Die italienisch-amerikanische Philosophin und Aktivistin Silvia Federici erinnert daran, dass die Kontrolle über Körper und die Disziplinierung von Frauen zu den unsichtbaren Grundlagen des Kapitalismus und moderner Staaten gehört. Vor dem Hintergrund der aktuellen konservativen Rückwärtswende wird die Gegenwart als neues finsteres Zeitalter beschrieben, angelehnt an das europäische Mittelalter, in dem kirchliche Autoritäten Wissen kontrollierten und wissenschaftlichen wie philosophischen Fortschritt ausbremsten. Gleichzeitig entstanden aber auch Räume stillen Widerstands: An den Rändern des offiziellen Wissens blühten Wissensformen der Frauen auf.
Mit diesem Machthaber Bukele – wenig innovativ, aber medienwirksam – erleben wir den schrittweisen Abbau der Widerstandsstrukturen, während Initiativen, die das patriarchale Paradigma infrage stellen, heute auf besonders heftige Gegenreaktionen stoßen. Zugleich, da Frauen sich als politische Subjekte konstituieren und neue Identitäten entstehen, die Geschlechterhierarchien infrage stellen, reagieren die hegemonialen Akteure mit einer noch deutlicheren patriarchalen Reorganisation der Gesellschaft.
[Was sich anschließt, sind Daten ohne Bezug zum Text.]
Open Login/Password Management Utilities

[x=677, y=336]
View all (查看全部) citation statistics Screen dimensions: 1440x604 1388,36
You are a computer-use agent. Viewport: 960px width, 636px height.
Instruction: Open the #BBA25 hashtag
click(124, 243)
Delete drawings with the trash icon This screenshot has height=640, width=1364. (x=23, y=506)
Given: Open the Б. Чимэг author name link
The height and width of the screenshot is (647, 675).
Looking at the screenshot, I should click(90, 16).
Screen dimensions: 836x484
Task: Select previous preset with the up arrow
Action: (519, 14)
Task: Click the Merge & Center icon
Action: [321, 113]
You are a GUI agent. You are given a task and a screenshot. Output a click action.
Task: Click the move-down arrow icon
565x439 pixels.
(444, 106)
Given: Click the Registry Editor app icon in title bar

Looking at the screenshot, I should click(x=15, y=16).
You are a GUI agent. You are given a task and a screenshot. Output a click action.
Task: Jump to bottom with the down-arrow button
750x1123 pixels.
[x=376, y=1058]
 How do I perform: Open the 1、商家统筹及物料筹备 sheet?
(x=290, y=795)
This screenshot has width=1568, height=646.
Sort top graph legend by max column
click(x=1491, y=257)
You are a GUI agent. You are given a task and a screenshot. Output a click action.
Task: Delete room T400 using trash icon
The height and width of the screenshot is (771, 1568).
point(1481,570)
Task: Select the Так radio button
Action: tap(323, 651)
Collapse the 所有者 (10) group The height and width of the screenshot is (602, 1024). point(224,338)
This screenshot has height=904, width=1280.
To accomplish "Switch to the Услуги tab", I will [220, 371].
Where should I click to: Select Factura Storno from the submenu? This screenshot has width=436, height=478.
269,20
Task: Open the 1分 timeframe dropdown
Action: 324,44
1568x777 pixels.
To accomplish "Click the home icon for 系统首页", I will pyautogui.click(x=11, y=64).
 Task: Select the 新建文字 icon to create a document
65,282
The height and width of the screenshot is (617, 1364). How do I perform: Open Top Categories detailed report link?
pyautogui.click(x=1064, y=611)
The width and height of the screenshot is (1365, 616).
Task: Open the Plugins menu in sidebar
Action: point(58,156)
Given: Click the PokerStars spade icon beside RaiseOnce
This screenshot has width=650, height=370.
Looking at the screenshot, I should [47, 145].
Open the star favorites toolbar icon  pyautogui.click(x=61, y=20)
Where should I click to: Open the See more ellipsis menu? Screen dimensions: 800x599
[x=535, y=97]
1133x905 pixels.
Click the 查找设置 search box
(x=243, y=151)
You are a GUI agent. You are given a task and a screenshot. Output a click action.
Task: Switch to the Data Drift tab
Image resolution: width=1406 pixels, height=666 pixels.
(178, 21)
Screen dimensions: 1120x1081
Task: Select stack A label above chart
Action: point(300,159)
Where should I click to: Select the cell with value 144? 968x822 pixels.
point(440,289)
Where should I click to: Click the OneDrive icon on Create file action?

Die Entpatriarchalisierung von Macht in einer Gesellschaft, die nach „Werten“ und „Vaterdisziplin“ ruft, bedeutet nicht nur, jene zu entmachten, die dieses Modell verkörpern. Sie verlangt auch, die Formen aufzubrechen, in denen Macht in unseren Gemeinschaften ausgeübt wird. Doch wie weit lässt sich dieses Paradigma überwinden, wenn wir weiterhin nach patriarchaler Macht streben, die vom kapitalistischen Staat getragen wird?
Angesichts des erstarkenden ultrakonservativen Projekts brauchen wir politische Praxen, die das Leben ins Zentrum stellen. Wir müssen unsere Beziehungen zu Frauen, queeren Menschen und zur Natur neu denken. Die extreme Rechte rückt vor – mit der Vereinnahmung von Begriffen, oligarchisch-philanthropischer Finanzierung aus Europa, den USA und kirchlicher Unterstützung. Gegen Vereinzelung setzen wir auf strategische Bündnisse, auf Handeln, das keinen Schaden anrichtet, auf die Wiederbelebung von Narrativen der Hoffnung und darauf, Gemeinsamkeiten zwischen Bewegungen sichtbar zu machen.
Wenn die Rechte ihre Kräfte weltweit anhand gemeinsamer Interessen bündelt, warum fällt uns das so schwer? Nur durch eine politische Praxis, die entpatriarchalisierte und antikapitalistische Macht aufbaut, können wir die Figur des „rettenden Vaters“ hinter uns lassen – und den Boden für echte Befreiung schaffen.